Abstract

Immunity – the ability to distinguish ‘self’ from ‘non-self’ - exists in some form in every living cell, so its dysregulation harbors far-reaching consequences for every realm of human health. With the advent of increasingly diverse and powerful -omics technologies, the biological space of inborn errors of immunity (IEIs) continues to rapidly expand. Identification of these monogenic or oligogenic conditions has provided valuable insight into basic human immunobiology, not to mention the pathophysiology and treatment of clinical phenocopies with presumed polygenic architectures. However, along with increasing discovery comes increasing dimensionality of both genotypic and phenotypic information, as well as the challenges of diagnosis and management for a disease landscape with so much complexity of mechanism and presentation.

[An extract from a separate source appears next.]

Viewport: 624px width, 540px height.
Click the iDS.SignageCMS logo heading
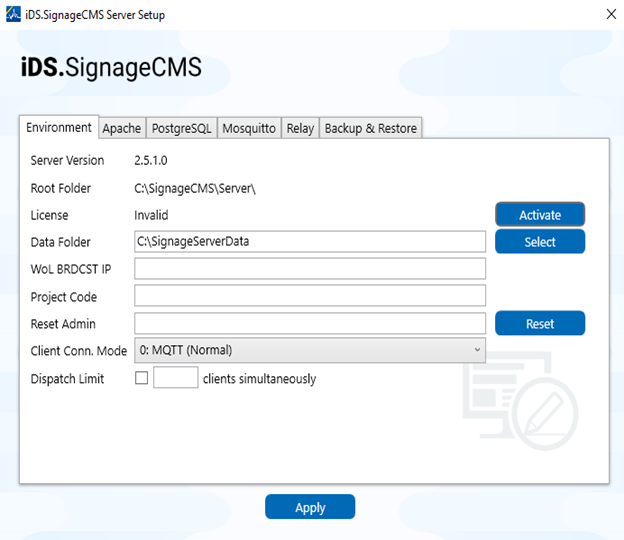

There is a pressing need for an easily accessible, expertly curated, comprehensive database on immune-related conditions, that can be useful for a diverse community of stakeholders and remain as collaborative, transparent and institution-agnostic as possible. To this end, we present GenIA, the Genetic Immunology Advisor database, a publicly accessible and manually curated resource providing detailed, multi-dimensional IEI information. Our database strives to balance critical evaluation with comprehensiveness of inclusion – whether documenting paradigms and pitfalls for genetic architectures and disease conditions, or variant- and patient-based clinical, functional and immunophenotyping data. GenIA encompasses significantly more up-to-date IEI knowledge and greater dimensionality than currently existing databases, but without sacrificing level of detail. By focusing in-depth on IEIs, this database is intended to dovetail with rather than replace any of the pre-existing efforts at gene/variant curation such as ClinGen, or large genotype/phenotype databases such as HPO or OMIM – indeed, we have taken steps towards linking collaboratively with them.Our database is not simply a data aggregator – it integrates information with the patient as the linchpin that anchors the extensive allelic, genetic, mechanistic and clinical heterogeneity characteristic of IEIs. This patientcentered data structure is also essential for promoting multi-lateral involvement. We built this platform for diverse stakeholders in the IEI community and hope that all can become both users and contributors.